Research has substantiated the positive impact of APRNs. Significant outcomes include increased access to care and patient education; improved patient satisfaction, cost-effectiveness, and patient compliance; fewer hospital admissions; and decreased lengths of stay, readmission rates, emergency care visits, and healthcare costs (Brooten & Naylor, 1995; Cunningham, 2004; Fulton & Baldwin, 2004).
It Is the Position of ONS That
- APRN practice in oncology nursing includes CNSs, NPs, and dually prepared (CNS and NP) nurses who are prepared at the graduate level (i.e., master's or doctorate) with a specialty focus in oncology practice.
- APRNs are authorized by their state-defined nursing practice acts to work independently or in collaboration with a designated physician partnership.
- AOCNS® (advanced oncology certified clinical nurse specialist), AOCNP® (advanced oncology certified nurse practitioner), and AOCN® (advanced oncology certified nurse) credentials are validation by the professional nursing community that the bearers of the credentials have advanced and specialized knowledge in providing and coordinating quality cancer care for adults from diverse populations and settings.
- Where states include professional certification in regulatory requirements, the AOCNS®, AOCNP®, and AOCN® credentials are accepted as recognition of advanced oncology nursing practice.
- All APRNs are offered the opportunity for prescriptive authority, following specific education and experience, to best meet the needs of patients throughout their cancer experience.
- State statutes and regulations recognize the unique and distinguishable differences between the APRN roles and should create regulations that facilitate the practice of oncology CNSs and NPs while removing regulatory barriers that deny the public access to APRN services.
- Consumers have a full choice of healthcare providers, including APRNs.
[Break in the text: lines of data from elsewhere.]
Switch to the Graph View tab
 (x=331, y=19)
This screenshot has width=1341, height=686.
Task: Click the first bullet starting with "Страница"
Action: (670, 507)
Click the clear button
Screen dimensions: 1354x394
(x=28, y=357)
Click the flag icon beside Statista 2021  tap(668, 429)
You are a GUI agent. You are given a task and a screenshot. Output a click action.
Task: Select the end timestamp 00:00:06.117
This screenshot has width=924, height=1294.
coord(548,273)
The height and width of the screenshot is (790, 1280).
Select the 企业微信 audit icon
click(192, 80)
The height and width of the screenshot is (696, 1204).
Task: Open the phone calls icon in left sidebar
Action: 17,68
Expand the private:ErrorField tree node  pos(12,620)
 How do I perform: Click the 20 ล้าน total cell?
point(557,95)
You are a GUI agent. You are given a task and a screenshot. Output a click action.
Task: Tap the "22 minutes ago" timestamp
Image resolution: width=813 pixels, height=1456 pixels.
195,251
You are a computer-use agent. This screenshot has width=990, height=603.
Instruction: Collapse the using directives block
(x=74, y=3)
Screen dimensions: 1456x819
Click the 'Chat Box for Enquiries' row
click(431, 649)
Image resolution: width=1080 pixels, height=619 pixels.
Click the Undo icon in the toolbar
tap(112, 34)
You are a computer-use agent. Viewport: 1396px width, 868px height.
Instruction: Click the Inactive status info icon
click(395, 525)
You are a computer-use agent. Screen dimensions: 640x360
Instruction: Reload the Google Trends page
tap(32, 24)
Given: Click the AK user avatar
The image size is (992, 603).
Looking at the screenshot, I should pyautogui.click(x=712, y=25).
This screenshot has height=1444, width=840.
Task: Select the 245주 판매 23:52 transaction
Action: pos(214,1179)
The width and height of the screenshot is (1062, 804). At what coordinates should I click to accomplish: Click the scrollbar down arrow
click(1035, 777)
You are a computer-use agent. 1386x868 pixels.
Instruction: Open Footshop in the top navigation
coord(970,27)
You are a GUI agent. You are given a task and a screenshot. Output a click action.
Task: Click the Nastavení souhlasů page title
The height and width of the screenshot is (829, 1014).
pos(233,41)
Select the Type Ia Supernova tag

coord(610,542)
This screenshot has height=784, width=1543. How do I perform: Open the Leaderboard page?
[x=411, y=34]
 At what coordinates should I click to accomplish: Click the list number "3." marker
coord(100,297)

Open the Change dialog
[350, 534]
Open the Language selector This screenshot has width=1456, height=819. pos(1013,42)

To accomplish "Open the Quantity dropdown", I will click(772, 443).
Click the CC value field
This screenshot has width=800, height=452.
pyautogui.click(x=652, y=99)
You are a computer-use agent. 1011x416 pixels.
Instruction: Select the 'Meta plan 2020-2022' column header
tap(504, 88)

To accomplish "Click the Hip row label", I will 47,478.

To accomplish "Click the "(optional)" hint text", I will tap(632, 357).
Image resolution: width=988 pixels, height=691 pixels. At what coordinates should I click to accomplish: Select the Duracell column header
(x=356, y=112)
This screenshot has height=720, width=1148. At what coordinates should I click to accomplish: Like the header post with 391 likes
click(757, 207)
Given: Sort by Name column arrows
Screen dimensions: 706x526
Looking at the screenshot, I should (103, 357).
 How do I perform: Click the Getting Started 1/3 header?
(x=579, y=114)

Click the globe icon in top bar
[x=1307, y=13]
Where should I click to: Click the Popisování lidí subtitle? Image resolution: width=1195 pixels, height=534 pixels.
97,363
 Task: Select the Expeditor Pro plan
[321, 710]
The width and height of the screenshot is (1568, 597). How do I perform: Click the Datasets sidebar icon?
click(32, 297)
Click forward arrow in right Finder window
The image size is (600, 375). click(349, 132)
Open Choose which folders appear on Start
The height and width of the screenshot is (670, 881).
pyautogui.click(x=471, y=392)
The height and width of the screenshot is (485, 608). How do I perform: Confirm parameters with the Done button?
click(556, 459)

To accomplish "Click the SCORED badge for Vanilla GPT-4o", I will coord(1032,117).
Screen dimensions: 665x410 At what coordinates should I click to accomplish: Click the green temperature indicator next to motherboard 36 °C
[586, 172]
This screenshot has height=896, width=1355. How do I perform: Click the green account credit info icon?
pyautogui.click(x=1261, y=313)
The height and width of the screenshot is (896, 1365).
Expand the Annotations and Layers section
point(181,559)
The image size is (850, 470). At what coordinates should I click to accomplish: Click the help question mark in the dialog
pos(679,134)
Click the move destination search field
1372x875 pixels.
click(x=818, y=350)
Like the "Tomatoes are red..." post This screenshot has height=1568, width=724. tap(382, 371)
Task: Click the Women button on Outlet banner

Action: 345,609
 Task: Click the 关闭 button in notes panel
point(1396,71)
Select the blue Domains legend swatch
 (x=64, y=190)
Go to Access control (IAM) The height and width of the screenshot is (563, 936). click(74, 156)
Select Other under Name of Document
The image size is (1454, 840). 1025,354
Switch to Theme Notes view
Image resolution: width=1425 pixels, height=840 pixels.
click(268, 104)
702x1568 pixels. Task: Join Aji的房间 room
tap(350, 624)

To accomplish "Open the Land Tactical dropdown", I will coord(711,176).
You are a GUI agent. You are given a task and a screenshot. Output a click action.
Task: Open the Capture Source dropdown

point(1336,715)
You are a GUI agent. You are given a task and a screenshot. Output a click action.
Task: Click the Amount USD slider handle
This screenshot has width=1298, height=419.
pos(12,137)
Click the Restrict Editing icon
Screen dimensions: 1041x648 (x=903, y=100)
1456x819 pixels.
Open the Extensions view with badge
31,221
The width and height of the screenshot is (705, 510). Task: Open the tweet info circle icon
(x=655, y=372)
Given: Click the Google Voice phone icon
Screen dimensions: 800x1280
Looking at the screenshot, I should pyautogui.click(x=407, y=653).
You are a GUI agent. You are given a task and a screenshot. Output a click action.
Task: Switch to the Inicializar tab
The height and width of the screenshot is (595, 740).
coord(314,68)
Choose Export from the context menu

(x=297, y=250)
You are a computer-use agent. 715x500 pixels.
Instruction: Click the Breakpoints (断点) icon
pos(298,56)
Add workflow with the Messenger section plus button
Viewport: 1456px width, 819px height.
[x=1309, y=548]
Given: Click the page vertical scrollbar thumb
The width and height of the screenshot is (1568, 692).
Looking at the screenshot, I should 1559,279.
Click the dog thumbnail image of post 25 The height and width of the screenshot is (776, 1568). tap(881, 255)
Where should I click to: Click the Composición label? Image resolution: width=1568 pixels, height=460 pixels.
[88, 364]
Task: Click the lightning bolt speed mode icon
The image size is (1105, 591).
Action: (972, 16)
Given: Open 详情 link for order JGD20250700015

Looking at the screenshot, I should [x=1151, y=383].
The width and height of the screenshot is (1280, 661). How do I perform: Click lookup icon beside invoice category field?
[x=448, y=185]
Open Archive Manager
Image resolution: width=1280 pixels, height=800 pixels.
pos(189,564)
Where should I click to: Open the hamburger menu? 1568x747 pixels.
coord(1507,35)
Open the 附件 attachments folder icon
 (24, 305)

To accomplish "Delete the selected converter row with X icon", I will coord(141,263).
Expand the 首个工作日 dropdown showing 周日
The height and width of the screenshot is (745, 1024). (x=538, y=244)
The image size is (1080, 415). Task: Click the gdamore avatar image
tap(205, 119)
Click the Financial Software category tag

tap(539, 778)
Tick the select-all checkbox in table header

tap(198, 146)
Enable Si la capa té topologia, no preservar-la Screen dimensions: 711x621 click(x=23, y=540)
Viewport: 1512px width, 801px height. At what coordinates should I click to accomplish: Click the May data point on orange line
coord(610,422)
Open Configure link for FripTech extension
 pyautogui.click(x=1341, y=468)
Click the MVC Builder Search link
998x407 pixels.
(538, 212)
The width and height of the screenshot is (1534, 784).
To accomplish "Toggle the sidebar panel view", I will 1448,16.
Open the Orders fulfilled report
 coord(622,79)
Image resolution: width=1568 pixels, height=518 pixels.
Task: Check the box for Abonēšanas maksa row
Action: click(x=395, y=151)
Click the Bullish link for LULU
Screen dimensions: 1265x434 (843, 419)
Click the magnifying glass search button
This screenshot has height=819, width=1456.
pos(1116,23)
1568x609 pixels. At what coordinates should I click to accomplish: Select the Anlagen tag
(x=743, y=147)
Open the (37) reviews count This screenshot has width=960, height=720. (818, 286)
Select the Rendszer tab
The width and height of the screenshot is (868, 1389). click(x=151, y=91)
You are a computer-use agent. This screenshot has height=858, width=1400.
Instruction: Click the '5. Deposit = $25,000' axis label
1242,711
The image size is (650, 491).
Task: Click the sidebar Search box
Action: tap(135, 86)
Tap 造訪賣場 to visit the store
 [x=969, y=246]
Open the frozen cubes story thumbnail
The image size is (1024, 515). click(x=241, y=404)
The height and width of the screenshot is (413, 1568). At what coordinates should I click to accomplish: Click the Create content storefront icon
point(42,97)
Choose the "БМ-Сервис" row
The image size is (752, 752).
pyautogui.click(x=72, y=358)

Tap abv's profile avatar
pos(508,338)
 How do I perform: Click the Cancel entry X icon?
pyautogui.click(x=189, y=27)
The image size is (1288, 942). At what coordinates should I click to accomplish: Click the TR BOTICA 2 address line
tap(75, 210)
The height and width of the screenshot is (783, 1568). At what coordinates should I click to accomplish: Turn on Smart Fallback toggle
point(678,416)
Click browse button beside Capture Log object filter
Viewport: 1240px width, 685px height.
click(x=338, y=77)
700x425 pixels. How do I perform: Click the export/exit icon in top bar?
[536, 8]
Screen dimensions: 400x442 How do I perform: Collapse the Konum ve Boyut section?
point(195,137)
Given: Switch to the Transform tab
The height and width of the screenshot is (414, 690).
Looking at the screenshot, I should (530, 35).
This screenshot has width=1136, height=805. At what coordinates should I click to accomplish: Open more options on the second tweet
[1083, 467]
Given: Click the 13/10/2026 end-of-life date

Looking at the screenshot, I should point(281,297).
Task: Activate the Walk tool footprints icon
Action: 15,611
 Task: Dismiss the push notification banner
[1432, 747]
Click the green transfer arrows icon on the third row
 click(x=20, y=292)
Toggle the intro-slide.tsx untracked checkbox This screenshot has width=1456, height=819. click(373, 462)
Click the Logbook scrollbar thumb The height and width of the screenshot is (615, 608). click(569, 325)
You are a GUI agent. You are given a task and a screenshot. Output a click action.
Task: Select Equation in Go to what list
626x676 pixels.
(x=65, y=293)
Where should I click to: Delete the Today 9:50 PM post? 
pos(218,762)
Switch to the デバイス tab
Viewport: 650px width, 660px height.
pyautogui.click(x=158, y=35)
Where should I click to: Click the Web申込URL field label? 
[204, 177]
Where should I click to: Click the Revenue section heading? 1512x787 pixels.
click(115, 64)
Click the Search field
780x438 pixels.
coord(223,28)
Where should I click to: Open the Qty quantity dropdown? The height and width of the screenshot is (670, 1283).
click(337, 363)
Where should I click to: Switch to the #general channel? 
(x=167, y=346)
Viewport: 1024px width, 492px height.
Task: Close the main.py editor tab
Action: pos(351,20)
Reimbursement for care provided by CNSs and NPs is integrated into federal, state, third-party, and private-payer reimbursement systems.
- Funding is authorized and appropriated for nursing research to further document and evaluate the outcomes of advanced oncology nursing practice.
- Oncology APRNs are integrated fully into all aspects of cancer care and health policy reform.
American Nurses Association. (2004). Nursing: Scope and standards of practice. Washington, DC: Author.
Brooten, D., & Naylor, M. (1995). Nurses' effect on changing patient outcomes. Image— The Journal of Nursing Scholarship, 27, 95–99.
Cunningham, R.S. (2004). Advanced practice nursing outcomes: A review of selected empirical literature. Oncology Nursing Forum, 31, 219–232. doi:10.1188/04.ONF.219-232
Fulton , J.S., & Baldwin, K. (2004). An annotated bibliography reflecting CNS practice and outcomes. Clinical Nurse Specialist, 18, 21–39.
Jacobs, L.A. (Ed.). (2003). Statement on the scope and standards of advanced practice nursing in oncology (3rd ed.). Pittsburgh, PA: Oncology Nursing Society.
Approved by the ONS Board of Directors, 1995; revised 10/97, 12/97, 2/01, 4/03, 1/07; reviewed 1/13.